GIVEN INFORMATION →
┌──
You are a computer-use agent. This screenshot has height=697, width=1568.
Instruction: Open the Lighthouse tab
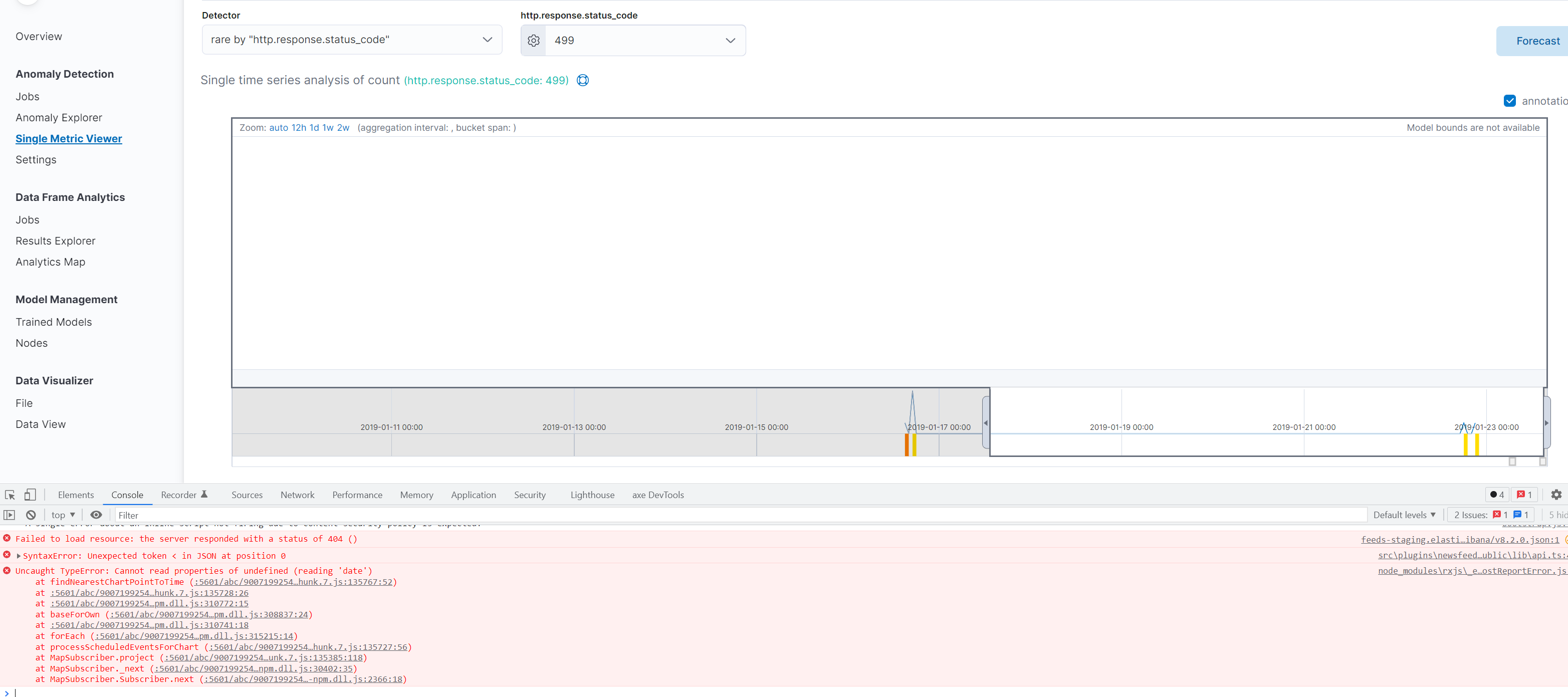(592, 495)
└──
┌──
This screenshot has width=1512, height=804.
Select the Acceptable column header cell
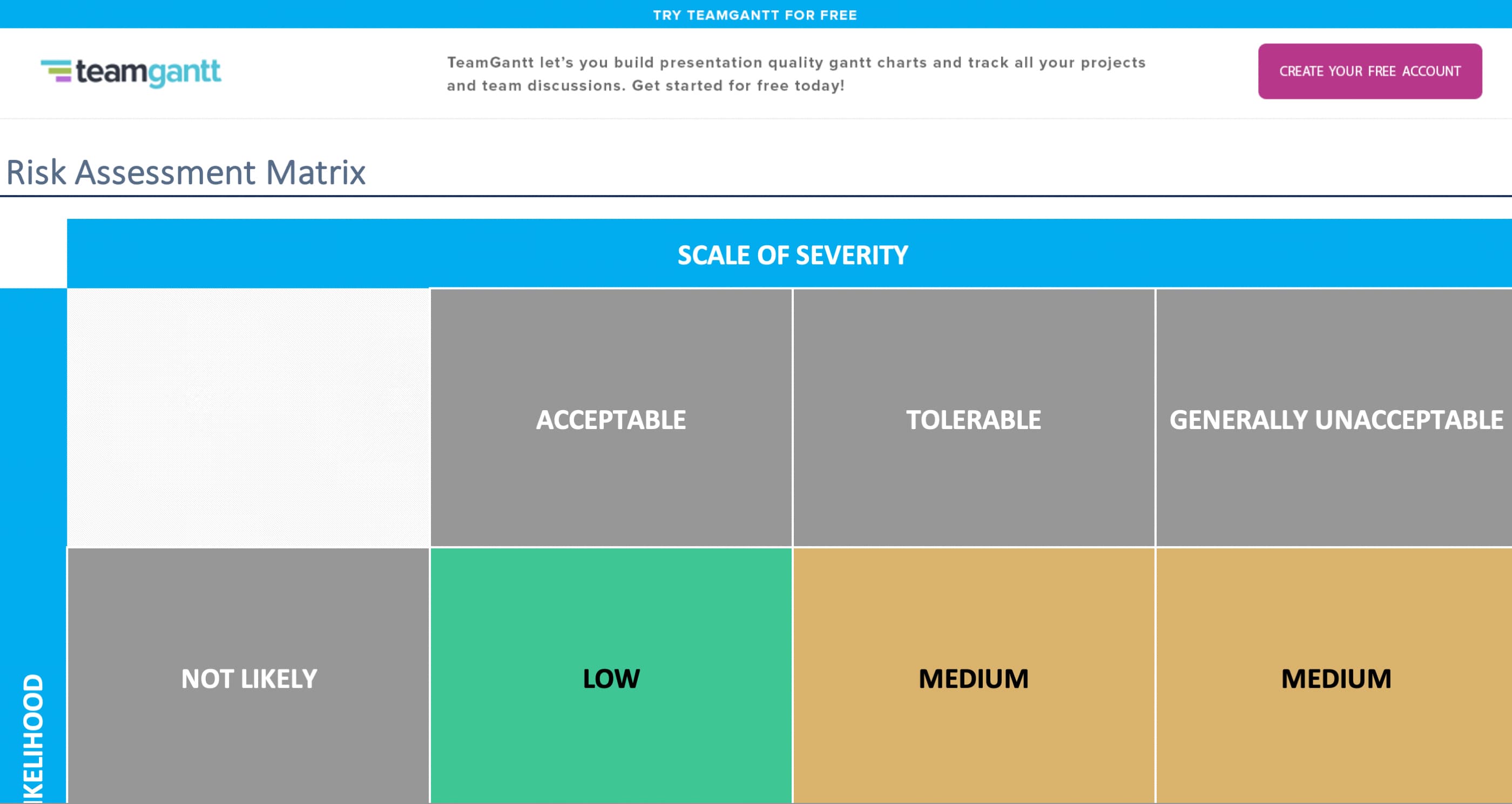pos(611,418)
└──
TASK →
Reproduce the part that opens with the line containing "This screenshot has width=1512, height=804." and closes with the line containing "pos(611,418)", both ends included, leaving the pictures out.

CORRECT RESULT →
This screenshot has width=1512, height=804.
Select the Acceptable column header cell
pos(611,418)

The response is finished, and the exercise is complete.